═══ DATA ═══
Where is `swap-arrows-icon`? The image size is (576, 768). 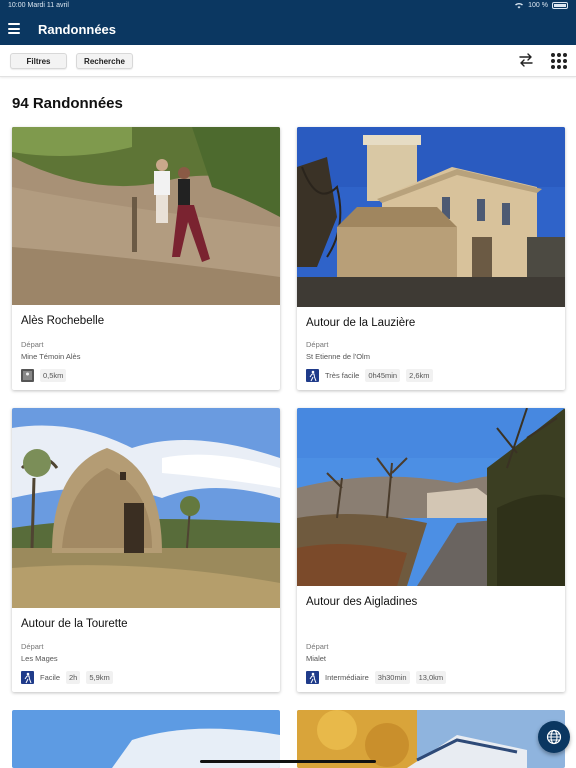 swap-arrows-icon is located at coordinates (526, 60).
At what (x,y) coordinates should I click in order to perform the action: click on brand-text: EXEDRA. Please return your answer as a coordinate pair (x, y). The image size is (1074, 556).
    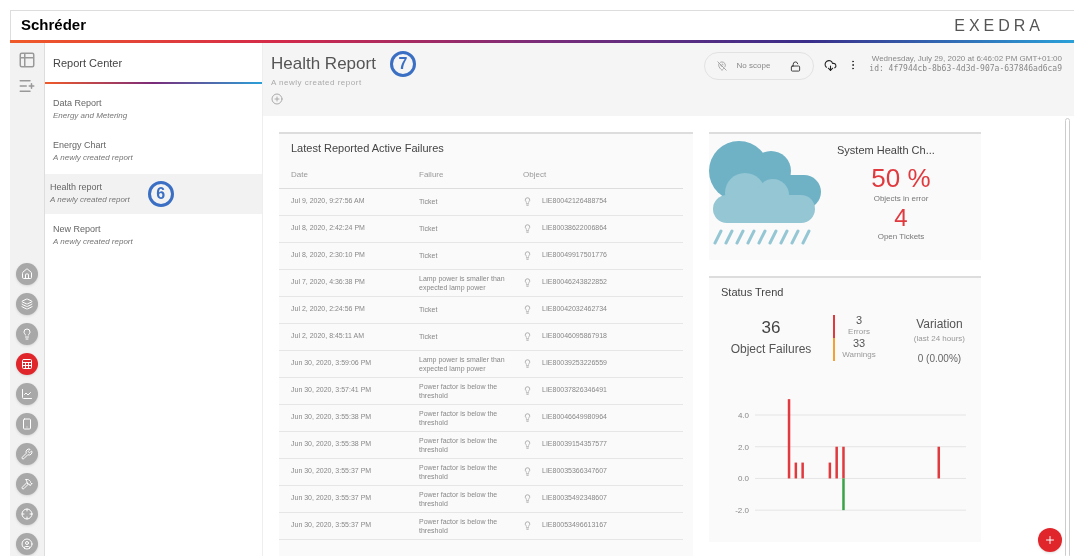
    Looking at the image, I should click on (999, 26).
═══
═══ DATA ═══
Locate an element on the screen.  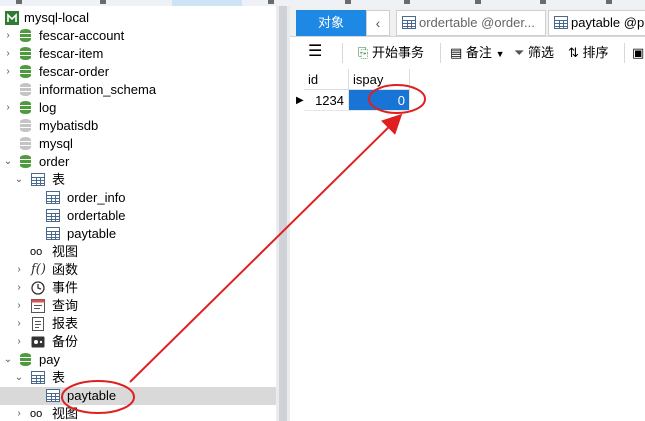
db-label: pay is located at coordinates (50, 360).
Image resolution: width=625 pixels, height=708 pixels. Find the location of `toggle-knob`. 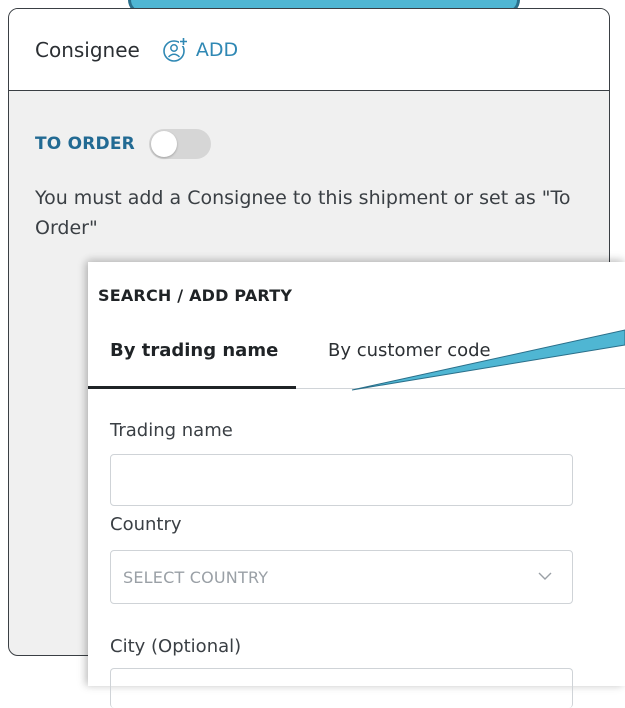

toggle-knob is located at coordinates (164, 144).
═══
TASK GOAL: Quote verbatim the stretch of the data from the line containing "Image resolution: width=625" through the line containing "toggle-knob is located", leaving out the pictures.

EXERCISE SOLUTION:
Image resolution: width=625 pixels, height=708 pixels. Find the location of `toggle-knob`. 

toggle-knob is located at coordinates (164, 144).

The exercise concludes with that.